Author : Paige Stone.
Published : Sat, Jun 29 2019 :6 PM.
Format : jpg/jpeg.
Think about the time you presently spend in certain rooms in your home, and why. Some families like to make the kitchen the focal point for daily family gatherings and would require a large sunny eat-in kitchen with lots of space; others prefer a den or family room with lots of room for large sofas and a fireplace.
It is impossible to find a house that has everything you want and nothing you don’t, but that doesn’t mean you won’t still be happy. All you need to do is prioritize by picking the features that are most important to you and accepting that even something you love might have its negative flipside. For instance, those numerous windows that let in enough sunlight to reduce your electricity bill will increase your home heating costs come wintertime, and loudness in any part of an open floor plan can be heard throughout the house because there aren’t enough interior walls to dampen the noise. Decide what is nonnegotiable, keep an open mind for the rest, and weigh the advantages against the drawbacks of each house plan. There will be something that works for you.

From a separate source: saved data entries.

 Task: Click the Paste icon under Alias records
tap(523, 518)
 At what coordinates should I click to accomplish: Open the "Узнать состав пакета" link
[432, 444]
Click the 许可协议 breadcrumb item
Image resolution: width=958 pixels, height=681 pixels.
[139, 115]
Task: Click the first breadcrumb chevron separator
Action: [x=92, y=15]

Will the floor plan of your new home plan accommodate your existing or new furniture arrangements and furniture styles? When planning room sizes, carefully consider the seating areas and how furniture placement will affect the overall feel of the room. Do you want two separate seating areas or one larger conversation area? How will the room flow into other rooms?
At the end of the day, there are just some designs that click and others that seem great in the abstract but fail to measure up to our expectations. When you are comfortable after experiencing a certain layout, that should mean a lot more to you than specifications on paper. The best way for space to be utilized varies greatly based on the circumstances of individuals and families, and even if we can’t put those aspects of the perfect house plan into words, we know it when we see it. Trust those instincts.